'''

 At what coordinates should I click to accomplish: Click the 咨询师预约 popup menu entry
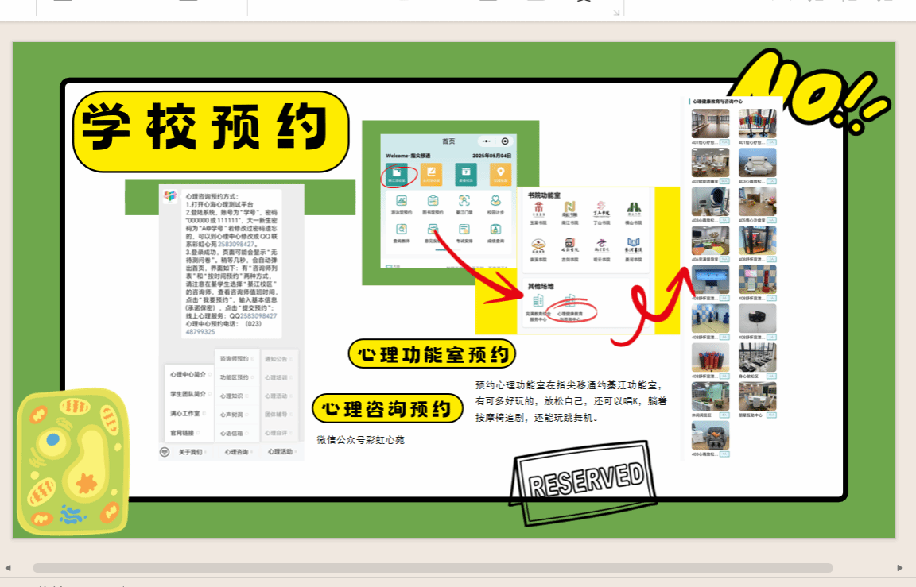[x=235, y=359]
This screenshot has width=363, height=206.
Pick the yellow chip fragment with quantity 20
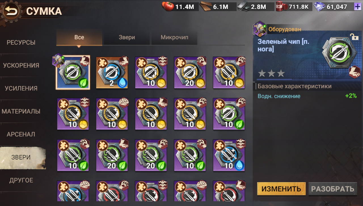point(190,73)
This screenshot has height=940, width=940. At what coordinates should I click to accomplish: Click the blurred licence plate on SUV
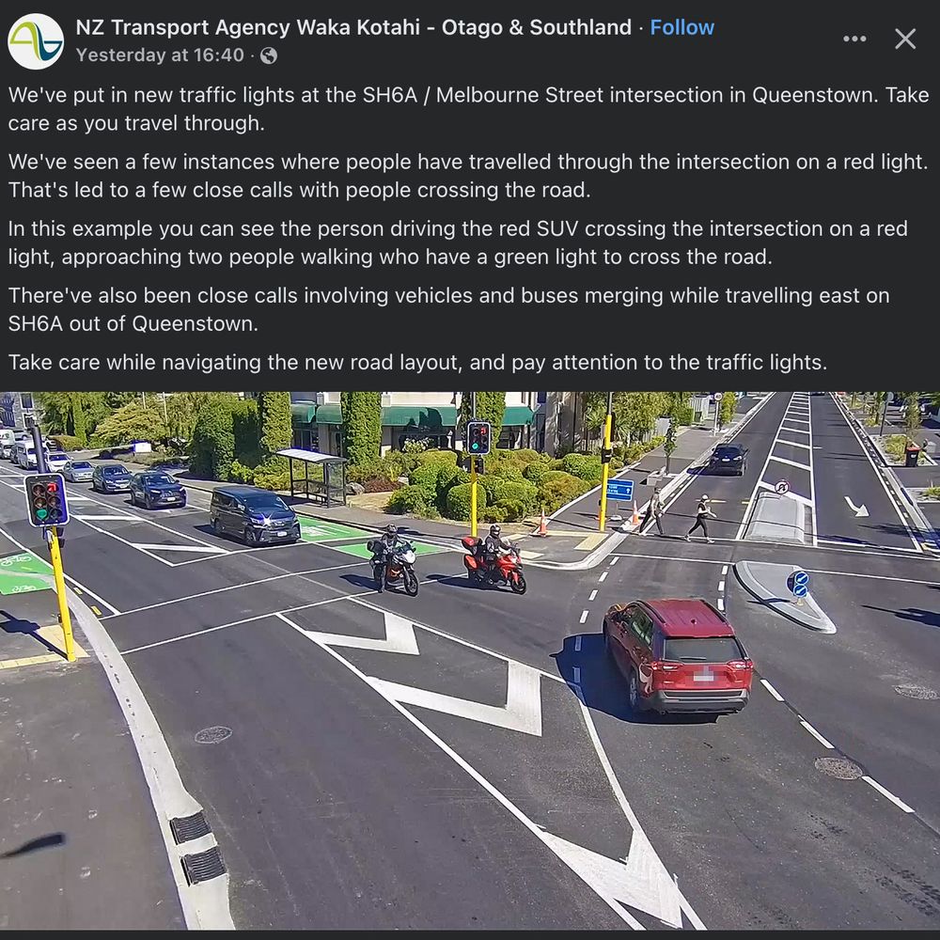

'''

With the images excluded, all entries are to be given again exactly.

 At what coordinates should I click to accomplish: Click the 咨询师预约 popup menu entry
[x=235, y=359]
This screenshot has width=363, height=206.
Pick the yellow chip fragment with quantity 20
point(190,73)
This screenshot has height=940, width=940. At what coordinates should I click to accomplish: Click the blurred licence plate on SUV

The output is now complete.